March 20, 1997|From Associated Press

Microsoft Corp. and Hewlett-Packard Co. went after a bigger piece of the lucrative office technology a lucrative market Wednesday with a plan to ease the cost and headache of maintaining a corporation's computers.

A key part of the alliance centers on HP's greater support to Windows NT, Microsoft's industrial-strength operating system, which runs on different types of computers and is increasingly popular among big companies.

The companies also agreed to work closely on a wide range of products and programs to help businesses maintain computers more easily and cheaply, including joint consulting and a combination of technologies.

In addition, Palo Alto-based Hewlett-Packard announced plans for a NetPC, a simplified, low-cost computer than Microsoft and chip maker Intel Corp. are proposing for corporations. The new computers, starting at $1,000, are expected on the market in the second half of the year.
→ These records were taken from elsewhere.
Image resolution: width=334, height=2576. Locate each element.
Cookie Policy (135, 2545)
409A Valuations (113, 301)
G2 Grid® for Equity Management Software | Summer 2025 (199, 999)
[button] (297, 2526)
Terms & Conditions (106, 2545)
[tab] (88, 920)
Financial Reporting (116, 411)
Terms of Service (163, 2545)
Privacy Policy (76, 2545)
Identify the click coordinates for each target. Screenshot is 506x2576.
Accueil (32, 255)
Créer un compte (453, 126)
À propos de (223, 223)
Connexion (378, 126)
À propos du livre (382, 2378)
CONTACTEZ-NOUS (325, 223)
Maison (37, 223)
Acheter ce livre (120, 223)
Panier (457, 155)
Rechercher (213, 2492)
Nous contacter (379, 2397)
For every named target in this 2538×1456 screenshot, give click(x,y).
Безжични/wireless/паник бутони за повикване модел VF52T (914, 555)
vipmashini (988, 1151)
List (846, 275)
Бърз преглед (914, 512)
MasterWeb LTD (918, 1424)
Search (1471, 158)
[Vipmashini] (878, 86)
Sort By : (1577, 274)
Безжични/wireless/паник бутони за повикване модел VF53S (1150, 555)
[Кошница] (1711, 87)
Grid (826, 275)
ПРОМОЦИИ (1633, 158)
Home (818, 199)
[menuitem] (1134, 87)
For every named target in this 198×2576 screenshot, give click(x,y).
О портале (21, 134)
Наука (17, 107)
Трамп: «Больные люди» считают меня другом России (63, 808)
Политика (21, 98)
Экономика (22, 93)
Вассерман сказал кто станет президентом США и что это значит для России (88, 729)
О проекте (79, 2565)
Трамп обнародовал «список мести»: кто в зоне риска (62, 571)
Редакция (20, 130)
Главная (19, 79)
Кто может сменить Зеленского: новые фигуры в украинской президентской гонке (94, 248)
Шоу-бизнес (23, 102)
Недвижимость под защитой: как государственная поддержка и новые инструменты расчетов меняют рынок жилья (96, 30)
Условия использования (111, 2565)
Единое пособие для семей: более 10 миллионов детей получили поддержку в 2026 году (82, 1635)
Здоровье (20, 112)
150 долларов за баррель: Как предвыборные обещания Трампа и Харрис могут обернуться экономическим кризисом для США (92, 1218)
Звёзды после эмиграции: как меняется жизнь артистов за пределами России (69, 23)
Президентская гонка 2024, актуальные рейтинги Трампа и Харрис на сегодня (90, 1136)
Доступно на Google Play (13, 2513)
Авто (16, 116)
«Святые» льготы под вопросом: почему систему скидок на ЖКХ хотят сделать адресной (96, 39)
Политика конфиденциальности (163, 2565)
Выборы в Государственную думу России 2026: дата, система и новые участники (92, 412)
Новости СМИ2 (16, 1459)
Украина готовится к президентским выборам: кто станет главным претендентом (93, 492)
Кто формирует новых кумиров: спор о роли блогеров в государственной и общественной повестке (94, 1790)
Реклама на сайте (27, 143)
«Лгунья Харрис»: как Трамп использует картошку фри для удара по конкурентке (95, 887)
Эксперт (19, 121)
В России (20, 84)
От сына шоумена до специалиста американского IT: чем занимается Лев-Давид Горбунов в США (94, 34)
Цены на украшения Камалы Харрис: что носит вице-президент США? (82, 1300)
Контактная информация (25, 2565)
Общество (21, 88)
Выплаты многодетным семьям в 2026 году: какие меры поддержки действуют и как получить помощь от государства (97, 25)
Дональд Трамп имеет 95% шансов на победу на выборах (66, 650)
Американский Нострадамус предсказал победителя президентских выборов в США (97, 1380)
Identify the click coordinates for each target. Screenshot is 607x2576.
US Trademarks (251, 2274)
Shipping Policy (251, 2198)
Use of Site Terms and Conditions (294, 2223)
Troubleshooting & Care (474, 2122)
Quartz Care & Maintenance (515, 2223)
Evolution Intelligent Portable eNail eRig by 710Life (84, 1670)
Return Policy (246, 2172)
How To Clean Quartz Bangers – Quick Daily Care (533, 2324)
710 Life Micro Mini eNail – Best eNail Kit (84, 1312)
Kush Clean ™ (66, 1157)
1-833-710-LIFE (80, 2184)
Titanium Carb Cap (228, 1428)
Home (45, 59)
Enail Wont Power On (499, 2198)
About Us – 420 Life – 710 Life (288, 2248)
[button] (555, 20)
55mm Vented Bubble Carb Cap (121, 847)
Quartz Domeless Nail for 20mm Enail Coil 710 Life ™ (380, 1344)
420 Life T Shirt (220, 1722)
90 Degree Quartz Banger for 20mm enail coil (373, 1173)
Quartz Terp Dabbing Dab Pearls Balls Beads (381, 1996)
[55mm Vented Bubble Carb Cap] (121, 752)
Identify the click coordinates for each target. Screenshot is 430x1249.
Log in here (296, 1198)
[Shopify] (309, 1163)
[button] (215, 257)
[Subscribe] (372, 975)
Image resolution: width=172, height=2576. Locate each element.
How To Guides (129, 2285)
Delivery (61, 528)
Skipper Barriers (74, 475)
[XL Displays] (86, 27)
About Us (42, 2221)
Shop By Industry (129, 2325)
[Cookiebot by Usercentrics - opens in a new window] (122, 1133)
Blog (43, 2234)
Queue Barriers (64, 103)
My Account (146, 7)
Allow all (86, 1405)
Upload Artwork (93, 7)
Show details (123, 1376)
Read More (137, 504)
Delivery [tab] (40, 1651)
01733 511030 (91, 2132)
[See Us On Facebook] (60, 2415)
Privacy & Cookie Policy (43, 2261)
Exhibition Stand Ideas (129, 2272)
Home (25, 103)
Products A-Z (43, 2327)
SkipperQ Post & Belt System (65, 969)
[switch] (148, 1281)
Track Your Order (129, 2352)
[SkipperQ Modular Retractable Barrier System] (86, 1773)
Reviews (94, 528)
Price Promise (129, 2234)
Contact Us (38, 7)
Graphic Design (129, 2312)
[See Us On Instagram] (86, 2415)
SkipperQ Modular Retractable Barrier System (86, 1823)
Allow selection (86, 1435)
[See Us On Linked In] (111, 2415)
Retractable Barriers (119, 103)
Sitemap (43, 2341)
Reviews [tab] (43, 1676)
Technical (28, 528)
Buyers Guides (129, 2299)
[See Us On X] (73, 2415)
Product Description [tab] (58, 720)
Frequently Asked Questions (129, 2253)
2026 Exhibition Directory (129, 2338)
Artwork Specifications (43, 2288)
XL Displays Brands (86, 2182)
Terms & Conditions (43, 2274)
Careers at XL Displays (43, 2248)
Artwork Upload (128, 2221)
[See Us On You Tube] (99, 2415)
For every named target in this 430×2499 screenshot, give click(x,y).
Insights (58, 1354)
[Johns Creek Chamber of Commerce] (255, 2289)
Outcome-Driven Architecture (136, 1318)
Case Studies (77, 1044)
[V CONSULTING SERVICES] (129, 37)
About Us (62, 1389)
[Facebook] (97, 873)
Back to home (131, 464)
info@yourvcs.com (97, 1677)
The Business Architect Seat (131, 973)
HP Chairman Lewis Platt said the partnership combines strengths of both companies: Microsoft's powerful Windows NT program and influence in the desktop market with Hewlett-Packard's experience selling computers to corporations and its highly regarded customer support.

Industry analysts said the companies' plans should give Windows NT a boost as corporations choose it for their computers, often different kinds of machines within the same company.

"Customers need a way to make this (stuff) work together," said Kimball Brown, an analyst with market researcher Dataquest Inc. in San Jose. "I think this will help NT dramatically."

Microsoft, based in Redmond, Wash., is the world's largest producer of software. Its Windows 3.1 and Windows 95 are the programs that control the basic functions of the vast majority of personal computers.